Jennifer Arnold


Co-Founder & Founder
Retired Sergeant
Jennifer Arnold has spent her adult life in service to others — as a restorative justice practitioner, a front-line police officer, and now as a passionate advocate for the sex-based rights of women and girls. Her commitment to this work is not abstract. It is built on more than two decades of experience responding to the harms done to women and girls, and on a deep conviction that those harms cannot be addressed without honestly naming the people they affect.
Jennifer first became concerned with the sex based rights of Women and Girls in 2016. In 2018 she joined Women’s Declaration International (WDI) as a member at large, drawn by its principled stand on this issue. In December 2024, she became Coordinator of the WDI Alberta Chapter, supporting the organization’s focus on the Women’s Declaration and its recognition of women and girls as a distinct sex class deserving of legal protection. Alongside this work, Jennifer is co-founding For Women and Girls Alberta — a new, independent Alberta-based non-profit society, currently moving toward incorporation, with a mandate to bring that same principled advocacy directly to communities across the province.

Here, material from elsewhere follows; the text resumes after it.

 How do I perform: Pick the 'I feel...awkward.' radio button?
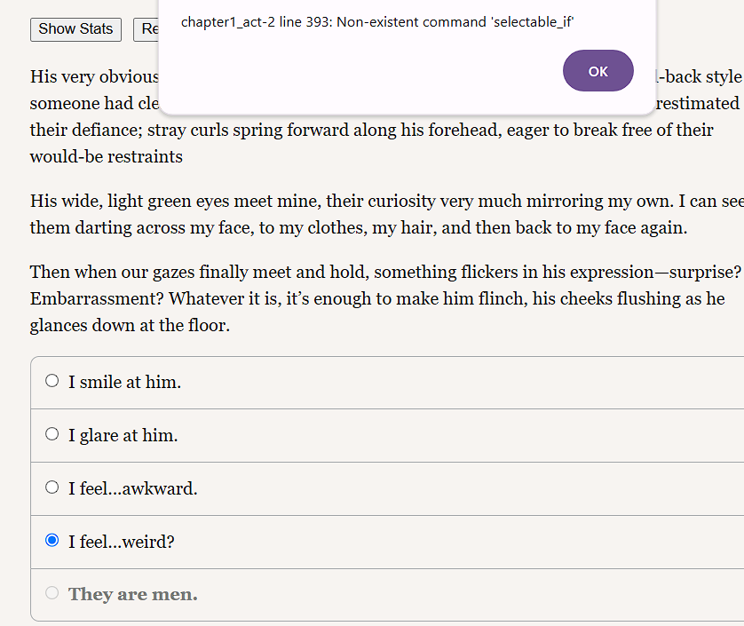[51, 487]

Before turning to advocacy full time, Jennifer served 23 years with the RCMP, retiring in 2025 at the rank of Sergeant. Her career took her from restorative justice work in rural New Brunswick and Mi’kmaw communities in Nova Scotia, to leading the Domestic Violence Unit at the Wood Buffalo RCMP Detachment in Fort McMurray, where she became a subject matter expert in intimate partner violence investigation. She knows firsthand how critical it is that women are seen, heard, and protected by the systems meant to serve them.

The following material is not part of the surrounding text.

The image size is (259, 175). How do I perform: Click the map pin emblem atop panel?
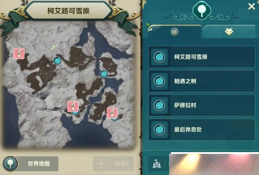(202, 10)
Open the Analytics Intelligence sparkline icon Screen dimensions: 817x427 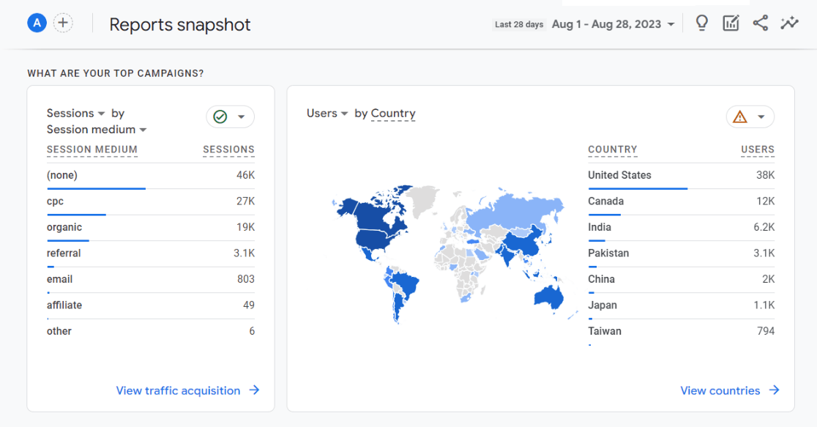pyautogui.click(x=789, y=23)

Jennifer is grateful every day for the women standing beside her in this work — colleagues she deeply respects, and whose courage and clarity continue to inspire her. She lives in southern Alberta with her husband of more than 21 years. Between them, they have four adult children and two beloved dogs.
“As a police officer you know that sometimes people are going to be sentenced to jail for criminal offenses they committed. Never in my wildest dreams did I think Canada would be locking up female, largely non-violent offenders, with male violent offenders. To me that amounts to cruel and unusual punishment. I had to speak out.”